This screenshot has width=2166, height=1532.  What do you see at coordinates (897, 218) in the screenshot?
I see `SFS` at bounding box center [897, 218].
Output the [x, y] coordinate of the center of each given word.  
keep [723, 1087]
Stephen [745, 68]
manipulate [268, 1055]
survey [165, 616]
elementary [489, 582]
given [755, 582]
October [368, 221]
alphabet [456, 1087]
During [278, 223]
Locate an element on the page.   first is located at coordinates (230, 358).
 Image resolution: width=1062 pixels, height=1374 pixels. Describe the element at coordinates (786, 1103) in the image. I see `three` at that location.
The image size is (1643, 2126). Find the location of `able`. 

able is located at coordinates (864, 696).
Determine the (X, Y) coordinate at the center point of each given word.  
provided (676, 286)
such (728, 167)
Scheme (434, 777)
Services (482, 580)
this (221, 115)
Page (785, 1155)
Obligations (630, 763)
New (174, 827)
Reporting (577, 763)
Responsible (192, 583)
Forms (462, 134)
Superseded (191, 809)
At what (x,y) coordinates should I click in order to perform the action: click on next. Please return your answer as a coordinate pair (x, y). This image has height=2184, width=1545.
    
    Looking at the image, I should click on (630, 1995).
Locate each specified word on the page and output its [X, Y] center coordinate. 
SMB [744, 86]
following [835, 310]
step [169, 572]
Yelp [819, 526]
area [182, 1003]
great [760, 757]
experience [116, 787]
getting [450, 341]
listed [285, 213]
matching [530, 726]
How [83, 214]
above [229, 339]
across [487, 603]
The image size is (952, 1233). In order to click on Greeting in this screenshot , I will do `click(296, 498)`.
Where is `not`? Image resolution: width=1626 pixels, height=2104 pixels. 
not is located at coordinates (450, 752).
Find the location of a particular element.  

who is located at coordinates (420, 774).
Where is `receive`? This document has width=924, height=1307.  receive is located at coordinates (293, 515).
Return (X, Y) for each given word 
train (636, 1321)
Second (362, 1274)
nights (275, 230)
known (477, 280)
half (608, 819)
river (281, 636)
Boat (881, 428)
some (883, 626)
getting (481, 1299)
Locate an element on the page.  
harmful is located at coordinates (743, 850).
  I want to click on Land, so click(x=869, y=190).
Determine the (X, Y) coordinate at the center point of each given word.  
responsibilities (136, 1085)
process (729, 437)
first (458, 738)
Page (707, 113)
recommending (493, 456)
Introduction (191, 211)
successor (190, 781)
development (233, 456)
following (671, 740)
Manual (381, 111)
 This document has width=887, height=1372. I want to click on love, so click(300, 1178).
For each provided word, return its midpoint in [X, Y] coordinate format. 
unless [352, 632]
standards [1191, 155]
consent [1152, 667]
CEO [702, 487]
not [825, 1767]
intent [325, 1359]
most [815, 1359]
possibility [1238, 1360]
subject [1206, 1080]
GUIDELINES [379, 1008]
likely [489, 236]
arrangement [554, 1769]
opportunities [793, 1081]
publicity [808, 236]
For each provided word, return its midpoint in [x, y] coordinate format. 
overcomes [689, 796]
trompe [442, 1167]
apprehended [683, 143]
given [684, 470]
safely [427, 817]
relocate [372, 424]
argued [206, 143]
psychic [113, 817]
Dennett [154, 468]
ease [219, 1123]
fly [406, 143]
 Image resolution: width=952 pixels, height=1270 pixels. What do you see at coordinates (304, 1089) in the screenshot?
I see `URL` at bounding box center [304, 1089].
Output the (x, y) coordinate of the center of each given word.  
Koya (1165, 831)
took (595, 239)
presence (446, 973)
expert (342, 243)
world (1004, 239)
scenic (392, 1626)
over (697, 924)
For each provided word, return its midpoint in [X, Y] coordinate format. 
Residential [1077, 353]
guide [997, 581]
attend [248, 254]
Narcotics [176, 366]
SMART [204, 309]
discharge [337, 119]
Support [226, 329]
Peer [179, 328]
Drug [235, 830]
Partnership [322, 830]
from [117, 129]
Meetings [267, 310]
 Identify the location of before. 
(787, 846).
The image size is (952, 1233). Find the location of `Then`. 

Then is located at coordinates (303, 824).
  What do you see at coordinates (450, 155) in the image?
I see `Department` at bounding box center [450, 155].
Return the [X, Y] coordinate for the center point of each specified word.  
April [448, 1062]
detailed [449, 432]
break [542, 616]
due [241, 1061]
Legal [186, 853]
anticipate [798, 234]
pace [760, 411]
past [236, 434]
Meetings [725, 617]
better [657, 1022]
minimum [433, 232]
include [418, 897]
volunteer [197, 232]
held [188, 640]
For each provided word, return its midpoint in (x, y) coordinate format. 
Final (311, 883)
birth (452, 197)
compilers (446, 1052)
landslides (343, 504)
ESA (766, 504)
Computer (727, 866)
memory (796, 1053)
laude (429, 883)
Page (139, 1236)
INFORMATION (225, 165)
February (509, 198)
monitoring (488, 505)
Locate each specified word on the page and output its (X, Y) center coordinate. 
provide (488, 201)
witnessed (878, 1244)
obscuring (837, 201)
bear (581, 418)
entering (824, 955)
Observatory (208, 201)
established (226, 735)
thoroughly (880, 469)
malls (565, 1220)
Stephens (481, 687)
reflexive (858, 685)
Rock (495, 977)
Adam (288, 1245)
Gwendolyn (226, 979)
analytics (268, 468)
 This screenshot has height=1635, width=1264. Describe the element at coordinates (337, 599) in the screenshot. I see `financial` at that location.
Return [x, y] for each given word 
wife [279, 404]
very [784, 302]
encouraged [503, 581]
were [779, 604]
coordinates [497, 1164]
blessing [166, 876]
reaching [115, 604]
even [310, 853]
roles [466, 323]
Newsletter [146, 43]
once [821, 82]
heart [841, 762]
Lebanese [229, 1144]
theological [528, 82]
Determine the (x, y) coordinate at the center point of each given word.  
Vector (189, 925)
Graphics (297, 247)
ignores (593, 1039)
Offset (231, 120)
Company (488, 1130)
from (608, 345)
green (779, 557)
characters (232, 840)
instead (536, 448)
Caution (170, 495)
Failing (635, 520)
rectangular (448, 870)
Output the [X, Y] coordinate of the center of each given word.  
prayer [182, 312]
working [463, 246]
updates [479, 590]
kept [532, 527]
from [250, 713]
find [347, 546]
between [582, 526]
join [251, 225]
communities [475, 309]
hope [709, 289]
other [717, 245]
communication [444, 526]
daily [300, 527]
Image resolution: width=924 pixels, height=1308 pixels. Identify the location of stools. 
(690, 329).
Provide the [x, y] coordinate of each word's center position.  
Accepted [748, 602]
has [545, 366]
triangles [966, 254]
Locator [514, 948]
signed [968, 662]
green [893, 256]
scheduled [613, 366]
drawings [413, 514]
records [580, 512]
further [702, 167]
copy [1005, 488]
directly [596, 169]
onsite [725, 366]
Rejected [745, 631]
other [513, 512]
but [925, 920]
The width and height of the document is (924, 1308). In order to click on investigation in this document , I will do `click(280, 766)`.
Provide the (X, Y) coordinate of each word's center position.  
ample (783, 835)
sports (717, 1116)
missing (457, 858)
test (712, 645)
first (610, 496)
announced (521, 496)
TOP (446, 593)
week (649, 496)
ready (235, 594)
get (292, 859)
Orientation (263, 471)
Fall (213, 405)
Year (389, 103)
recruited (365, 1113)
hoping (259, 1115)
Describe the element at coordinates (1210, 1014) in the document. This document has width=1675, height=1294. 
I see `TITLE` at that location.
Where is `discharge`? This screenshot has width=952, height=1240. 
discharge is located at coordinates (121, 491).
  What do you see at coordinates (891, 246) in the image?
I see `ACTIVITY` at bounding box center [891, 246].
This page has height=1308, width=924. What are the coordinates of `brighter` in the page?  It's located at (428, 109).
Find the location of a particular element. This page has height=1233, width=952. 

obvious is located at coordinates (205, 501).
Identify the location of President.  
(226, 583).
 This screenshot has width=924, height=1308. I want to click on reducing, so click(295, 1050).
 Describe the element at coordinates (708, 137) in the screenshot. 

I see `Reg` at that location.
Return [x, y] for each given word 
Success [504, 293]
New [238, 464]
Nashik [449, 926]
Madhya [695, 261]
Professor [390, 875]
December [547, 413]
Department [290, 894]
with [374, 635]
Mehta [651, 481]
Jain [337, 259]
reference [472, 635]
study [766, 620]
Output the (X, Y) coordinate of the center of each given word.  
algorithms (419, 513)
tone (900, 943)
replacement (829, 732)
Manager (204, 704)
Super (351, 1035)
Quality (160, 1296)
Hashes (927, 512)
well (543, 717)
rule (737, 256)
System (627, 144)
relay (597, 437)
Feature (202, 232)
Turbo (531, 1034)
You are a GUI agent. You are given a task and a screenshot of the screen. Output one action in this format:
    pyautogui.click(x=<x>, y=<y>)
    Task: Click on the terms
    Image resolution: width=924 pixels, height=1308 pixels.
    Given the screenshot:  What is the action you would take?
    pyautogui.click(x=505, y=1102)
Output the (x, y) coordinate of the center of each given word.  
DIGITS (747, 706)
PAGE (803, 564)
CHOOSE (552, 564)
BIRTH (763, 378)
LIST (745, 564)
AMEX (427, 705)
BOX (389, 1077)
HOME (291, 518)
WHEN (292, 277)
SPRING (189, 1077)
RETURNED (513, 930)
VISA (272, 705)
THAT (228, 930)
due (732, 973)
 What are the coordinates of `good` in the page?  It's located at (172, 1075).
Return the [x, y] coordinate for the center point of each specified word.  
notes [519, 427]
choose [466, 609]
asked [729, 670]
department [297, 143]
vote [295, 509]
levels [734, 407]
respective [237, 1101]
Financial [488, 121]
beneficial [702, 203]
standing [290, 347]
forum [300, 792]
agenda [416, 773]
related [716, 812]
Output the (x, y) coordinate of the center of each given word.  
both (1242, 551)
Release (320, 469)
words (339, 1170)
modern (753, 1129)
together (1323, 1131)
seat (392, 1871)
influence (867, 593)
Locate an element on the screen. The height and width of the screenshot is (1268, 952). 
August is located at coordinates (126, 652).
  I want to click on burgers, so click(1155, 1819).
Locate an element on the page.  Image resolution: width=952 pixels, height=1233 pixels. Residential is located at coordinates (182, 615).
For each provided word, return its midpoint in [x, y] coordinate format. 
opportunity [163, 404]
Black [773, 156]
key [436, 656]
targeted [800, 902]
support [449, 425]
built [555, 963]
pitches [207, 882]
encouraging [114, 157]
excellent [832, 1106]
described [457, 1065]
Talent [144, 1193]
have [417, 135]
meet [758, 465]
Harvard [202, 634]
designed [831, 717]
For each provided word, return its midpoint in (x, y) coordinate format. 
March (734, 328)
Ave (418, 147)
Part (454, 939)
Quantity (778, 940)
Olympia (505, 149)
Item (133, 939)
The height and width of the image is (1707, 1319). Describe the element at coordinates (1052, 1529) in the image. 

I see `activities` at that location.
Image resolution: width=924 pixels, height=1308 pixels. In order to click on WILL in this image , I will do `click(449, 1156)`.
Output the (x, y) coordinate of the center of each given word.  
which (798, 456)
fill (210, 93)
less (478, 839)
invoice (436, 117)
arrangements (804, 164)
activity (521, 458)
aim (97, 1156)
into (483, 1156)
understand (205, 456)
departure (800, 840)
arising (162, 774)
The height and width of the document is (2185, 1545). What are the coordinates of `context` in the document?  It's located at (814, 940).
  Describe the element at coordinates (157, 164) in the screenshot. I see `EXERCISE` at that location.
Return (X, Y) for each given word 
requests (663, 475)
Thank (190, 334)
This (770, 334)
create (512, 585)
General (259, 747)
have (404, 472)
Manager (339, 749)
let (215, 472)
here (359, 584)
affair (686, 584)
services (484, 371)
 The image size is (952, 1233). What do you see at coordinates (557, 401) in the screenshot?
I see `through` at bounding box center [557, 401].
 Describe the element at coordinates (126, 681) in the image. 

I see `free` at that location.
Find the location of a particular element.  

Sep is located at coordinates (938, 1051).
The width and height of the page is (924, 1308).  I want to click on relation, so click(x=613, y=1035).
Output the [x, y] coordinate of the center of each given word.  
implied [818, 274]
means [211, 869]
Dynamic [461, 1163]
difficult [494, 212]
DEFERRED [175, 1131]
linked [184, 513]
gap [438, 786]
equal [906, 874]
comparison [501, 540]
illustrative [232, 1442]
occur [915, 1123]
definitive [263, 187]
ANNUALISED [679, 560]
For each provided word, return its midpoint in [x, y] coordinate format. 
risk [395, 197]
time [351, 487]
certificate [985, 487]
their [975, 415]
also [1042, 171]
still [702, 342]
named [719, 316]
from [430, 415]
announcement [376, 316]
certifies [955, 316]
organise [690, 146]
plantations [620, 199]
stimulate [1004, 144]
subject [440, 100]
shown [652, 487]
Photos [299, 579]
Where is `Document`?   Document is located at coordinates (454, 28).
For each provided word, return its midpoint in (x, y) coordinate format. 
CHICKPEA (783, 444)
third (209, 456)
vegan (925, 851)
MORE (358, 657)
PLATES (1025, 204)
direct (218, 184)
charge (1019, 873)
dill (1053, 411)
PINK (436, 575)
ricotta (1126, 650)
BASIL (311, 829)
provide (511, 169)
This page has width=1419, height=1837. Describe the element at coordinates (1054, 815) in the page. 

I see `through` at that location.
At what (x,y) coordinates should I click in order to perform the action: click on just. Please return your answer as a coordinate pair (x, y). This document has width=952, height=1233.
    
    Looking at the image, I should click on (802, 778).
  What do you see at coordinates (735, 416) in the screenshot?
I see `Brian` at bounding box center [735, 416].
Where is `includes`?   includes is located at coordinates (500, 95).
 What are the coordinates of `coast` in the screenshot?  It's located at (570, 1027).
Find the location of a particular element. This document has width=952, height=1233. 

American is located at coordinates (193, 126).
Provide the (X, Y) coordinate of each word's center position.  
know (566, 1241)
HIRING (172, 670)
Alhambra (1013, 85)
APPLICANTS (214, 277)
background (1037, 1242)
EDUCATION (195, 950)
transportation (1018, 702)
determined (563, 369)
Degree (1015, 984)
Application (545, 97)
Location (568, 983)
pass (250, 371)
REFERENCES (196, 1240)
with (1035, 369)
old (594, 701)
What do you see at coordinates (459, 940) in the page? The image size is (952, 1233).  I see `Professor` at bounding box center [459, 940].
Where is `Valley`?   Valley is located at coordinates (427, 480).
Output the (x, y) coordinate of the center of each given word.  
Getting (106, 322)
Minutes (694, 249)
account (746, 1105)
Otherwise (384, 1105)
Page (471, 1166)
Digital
----------------------------------------
• _WHAT THIS TASK INVOLVES_: Copy the records verbatim, starting with the line that contains "sports (717, 1116)" and continuing through the line that contains "This screenshot has width=924, height=1308.", with both of those lines included.

• _RESPONSE TO THIS EXERCISE_:
sports (717, 1116)
missing (457, 858)
test (712, 645)
first (610, 496)
announced (521, 496)
TOP (446, 593)
week (649, 496)
ready (235, 594)
get (292, 859)
Orientation (263, 471)
Fall (213, 405)
Year (389, 103)
recruited (365, 1113)
hoping (259, 1115)
Describe the element at coordinates (1210, 1014) in the document. This document has width=1675, height=1294. 
I see `TITLE` at that location.
Where is `discharge`? This screenshot has width=952, height=1240. 
discharge is located at coordinates (121, 491).
  What do you see at coordinates (891, 246) in the image?
I see `ACTIVITY` at bounding box center [891, 246].
This page has height=1308, width=924. What are the coordinates of `brighter` in the page?  It's located at (428, 109).
Find the location of a particular element. This page has height=1233, width=952. 

obvious is located at coordinates (205, 501).
Identify the location of President.  
(226, 583).
 This screenshot has width=924, height=1308. I want to click on reducing, so click(295, 1050).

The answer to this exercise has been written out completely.